BEGIN Text block
Shellharbour (also known as Shellharbour Village) is a suburb located in the Illawarra region of New South Wales, Australia. It also gives its name to the local government area, City of Shellharbour, and its central business district, Shellharbour City Centre.

The suburb is centred on the small recreational harbour named Shell Harbour. It has two main beaches: Shellharbour Beach, which runs to Barrack Point and Shellharbour South Beach, which runs toward Bass Point.

Shellharbour hosts Harbourside Markets on the fourth Sunday of the month, in Little Park.

== History and culture ==
The area was inhabited by indigenous Australians for thousands of years. European habitation began from about 1817 onwards.
Shellharbour was originally known as Yerrowah and later as Peterborough.

Shellharbour's coastline is littered with 9 shipwrecks, and other historical sites like Bass Point which is home to various Aboriginal archaeological evidence. The shipwrecks date back to 1851, and are all protected under the State NSW Heritage Act 1977 & Commonwealth Historic Shipwrecks Act 1976.

Shipwrecks include:
- Alexander Berry – Wrecked at Bass Point on 1 July 1901.
- Amphitrite – Ran aground at Shellharbour on 15 May 1851.
- Bertha – Wrecked in a gale on 9 September 1879.
- Cities Service Boston – Went ashore at Bass Point on 16 May 1943.
- Comboyne – Wrecked off Bass Point on 27 November 1920.
- Echo – Wrecked near Long Point on 21 March 1863.
- Franz – Wrecked near Lake Illawarra on 9 September 1879.
- Our Own – Ran aground at Bass Point on 21 August 1880.
END Text block
> Activities
A - In the Shellharbour text, on which Sunday of the month are the Harbourside Markets held?
B - Rename "Little Park" as "Harbour Park" in the Shellharbour text, and give it again from "Shellharbour (also known" to "later as Peterborough.".
C - Do these statements agree with the Shellharbour text? Answer yes or no for each, quoting the deciding words.
(i) European habitation of the area began from about 1817.
(ii) Shellharbour has three main beaches.
(iii) The Echo was wrecked near Lake Illawarra.
BEGIN Supplied entries
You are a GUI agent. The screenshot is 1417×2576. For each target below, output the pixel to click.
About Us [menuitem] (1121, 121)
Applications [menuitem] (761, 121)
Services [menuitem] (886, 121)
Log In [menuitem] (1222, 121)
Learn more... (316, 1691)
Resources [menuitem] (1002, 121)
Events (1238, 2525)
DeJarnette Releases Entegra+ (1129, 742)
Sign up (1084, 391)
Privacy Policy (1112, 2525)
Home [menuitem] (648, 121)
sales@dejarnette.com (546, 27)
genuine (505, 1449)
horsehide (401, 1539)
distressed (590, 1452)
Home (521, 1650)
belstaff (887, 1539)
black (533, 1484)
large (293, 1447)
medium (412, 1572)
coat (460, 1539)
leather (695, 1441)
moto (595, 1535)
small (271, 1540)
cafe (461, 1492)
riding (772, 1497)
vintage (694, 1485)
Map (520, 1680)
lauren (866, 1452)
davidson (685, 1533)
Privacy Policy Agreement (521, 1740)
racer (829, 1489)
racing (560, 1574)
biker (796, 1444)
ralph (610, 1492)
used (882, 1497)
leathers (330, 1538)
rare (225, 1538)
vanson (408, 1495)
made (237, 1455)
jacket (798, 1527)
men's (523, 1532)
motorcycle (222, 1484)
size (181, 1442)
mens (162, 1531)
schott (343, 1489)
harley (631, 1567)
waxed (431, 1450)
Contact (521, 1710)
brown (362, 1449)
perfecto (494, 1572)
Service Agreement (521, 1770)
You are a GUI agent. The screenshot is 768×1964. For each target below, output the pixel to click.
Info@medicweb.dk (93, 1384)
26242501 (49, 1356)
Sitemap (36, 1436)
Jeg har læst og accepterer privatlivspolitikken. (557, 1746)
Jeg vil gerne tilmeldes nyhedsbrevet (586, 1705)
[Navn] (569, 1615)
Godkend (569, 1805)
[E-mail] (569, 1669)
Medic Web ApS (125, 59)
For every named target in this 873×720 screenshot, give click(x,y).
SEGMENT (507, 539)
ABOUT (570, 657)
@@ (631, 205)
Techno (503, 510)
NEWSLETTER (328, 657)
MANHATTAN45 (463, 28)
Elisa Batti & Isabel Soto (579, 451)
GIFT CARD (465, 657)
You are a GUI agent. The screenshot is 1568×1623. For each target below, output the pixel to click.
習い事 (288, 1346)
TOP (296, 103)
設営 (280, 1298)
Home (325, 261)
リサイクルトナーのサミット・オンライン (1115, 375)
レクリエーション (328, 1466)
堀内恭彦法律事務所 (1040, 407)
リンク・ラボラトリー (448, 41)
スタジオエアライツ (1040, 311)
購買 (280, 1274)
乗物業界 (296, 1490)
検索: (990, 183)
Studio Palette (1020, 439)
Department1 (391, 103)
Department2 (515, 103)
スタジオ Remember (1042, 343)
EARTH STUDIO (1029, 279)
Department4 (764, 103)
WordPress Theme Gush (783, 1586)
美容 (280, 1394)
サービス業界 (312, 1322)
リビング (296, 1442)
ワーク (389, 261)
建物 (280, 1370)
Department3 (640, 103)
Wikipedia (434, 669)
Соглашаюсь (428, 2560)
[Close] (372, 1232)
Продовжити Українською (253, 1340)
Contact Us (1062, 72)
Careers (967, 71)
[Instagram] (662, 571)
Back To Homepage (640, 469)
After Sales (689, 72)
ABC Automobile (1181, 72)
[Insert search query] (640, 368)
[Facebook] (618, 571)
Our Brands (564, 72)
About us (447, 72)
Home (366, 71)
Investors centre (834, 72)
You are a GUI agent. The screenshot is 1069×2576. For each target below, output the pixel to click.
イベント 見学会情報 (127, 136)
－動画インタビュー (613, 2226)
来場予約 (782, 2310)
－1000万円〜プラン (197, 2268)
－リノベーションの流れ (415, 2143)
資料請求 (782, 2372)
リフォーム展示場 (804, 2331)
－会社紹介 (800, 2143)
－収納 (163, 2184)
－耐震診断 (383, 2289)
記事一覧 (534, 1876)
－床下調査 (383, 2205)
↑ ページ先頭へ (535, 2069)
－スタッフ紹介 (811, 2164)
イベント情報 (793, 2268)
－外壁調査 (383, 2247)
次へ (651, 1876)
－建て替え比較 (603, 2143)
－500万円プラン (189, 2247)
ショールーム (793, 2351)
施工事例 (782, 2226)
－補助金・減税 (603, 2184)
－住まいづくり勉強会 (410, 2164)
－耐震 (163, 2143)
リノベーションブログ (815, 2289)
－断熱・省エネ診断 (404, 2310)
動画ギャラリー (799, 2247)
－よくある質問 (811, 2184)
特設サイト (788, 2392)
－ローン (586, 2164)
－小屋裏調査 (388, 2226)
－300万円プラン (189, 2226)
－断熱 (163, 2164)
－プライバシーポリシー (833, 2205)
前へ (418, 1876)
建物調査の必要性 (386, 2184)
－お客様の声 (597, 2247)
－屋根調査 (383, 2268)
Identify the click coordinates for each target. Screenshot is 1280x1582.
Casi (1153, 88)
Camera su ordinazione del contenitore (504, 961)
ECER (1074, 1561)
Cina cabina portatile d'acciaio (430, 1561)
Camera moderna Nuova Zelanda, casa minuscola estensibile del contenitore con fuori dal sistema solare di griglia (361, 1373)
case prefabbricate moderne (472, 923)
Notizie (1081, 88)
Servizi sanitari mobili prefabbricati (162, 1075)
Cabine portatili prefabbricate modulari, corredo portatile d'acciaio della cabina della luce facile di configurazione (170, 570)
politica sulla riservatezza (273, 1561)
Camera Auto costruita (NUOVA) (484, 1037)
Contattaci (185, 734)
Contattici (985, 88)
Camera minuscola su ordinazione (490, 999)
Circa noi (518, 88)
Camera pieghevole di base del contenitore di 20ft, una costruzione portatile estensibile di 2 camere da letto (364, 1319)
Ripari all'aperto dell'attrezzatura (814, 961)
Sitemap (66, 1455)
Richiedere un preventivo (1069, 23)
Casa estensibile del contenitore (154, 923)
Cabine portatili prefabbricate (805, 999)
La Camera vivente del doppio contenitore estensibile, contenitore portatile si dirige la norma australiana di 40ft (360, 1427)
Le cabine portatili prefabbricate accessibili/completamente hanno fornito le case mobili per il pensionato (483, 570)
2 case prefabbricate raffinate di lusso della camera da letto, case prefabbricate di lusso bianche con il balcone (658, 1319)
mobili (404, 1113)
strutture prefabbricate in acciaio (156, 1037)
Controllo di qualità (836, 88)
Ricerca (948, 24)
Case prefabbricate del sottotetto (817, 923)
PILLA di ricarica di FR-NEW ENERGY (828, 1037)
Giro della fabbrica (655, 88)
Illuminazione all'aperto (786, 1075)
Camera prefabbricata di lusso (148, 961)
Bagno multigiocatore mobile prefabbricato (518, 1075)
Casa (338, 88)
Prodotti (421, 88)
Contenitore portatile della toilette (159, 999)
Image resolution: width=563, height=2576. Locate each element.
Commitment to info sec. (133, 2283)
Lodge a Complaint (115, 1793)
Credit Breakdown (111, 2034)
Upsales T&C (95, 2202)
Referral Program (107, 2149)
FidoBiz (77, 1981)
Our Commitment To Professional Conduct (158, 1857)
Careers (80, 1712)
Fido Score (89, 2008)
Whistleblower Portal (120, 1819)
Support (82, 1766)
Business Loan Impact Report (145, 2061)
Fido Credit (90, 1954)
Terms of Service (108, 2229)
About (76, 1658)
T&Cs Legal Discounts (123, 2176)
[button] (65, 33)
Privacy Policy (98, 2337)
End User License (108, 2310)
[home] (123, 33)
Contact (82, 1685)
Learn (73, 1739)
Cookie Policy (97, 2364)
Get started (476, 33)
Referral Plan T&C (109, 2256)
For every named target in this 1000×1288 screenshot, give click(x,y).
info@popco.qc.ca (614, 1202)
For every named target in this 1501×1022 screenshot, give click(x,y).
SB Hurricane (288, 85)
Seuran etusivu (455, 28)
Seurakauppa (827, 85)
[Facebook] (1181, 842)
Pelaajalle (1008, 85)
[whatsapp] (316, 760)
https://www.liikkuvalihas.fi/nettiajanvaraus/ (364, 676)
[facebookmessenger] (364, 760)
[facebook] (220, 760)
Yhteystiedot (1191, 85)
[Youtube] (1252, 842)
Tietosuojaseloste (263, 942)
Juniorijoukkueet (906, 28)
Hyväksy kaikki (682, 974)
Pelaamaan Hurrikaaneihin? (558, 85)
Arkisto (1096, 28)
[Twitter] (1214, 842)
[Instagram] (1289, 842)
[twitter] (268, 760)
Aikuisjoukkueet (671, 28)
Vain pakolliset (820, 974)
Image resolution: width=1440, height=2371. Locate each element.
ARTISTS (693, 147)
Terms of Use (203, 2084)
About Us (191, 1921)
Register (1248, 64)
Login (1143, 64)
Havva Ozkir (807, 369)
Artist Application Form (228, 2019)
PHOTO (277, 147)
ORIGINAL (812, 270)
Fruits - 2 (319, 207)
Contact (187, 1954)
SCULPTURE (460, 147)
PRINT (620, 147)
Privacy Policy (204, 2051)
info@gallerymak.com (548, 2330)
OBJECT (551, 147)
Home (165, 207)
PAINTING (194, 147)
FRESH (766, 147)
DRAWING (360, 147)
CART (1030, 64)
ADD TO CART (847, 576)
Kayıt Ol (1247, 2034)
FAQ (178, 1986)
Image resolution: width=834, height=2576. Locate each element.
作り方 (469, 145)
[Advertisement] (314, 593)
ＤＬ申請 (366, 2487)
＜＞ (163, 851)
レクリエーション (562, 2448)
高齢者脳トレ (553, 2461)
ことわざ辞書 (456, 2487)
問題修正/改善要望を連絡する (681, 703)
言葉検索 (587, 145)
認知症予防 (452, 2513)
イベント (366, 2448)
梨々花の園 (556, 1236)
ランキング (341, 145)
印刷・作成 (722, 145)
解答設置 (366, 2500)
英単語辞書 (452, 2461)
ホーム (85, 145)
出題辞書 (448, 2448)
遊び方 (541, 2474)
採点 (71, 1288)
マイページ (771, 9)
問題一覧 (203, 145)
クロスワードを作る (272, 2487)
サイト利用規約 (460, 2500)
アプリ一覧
END Supplied entries
> Answers for this exercise
A - The fourth Sunday of the month.

B -
Shellharbour (also known as Shellharbour Village) is a suburb located in the Illawarra region of New South Wales, Australia. It also gives its name to the local government area, City of Shellharbour, and its central business district, Shellharbour City Centre.

The suburb is centred on the small recreational harbour named Shell Harbour. It has two main beaches: Shellharbour Beach, which runs to Barrack Point and Shellharbour South Beach, which runs toward Bass Point.

Shellharbour hosts Harbourside Markets on the fourth Sunday of the month, in Harbour Park.

== History and culture ==
The area was inhabited by indigenous Australians for thousands of years. European habitation began from about 1817 onwards.
Shellharbour was originally known as Yerrowah and later as Peterborough.

C -
(i) Yes: "European habitation began from about 1817 onwards."
(ii) No: "It has two main beaches"
(iii) No: "Echo – Wrecked near Long Point on 21 March 1863."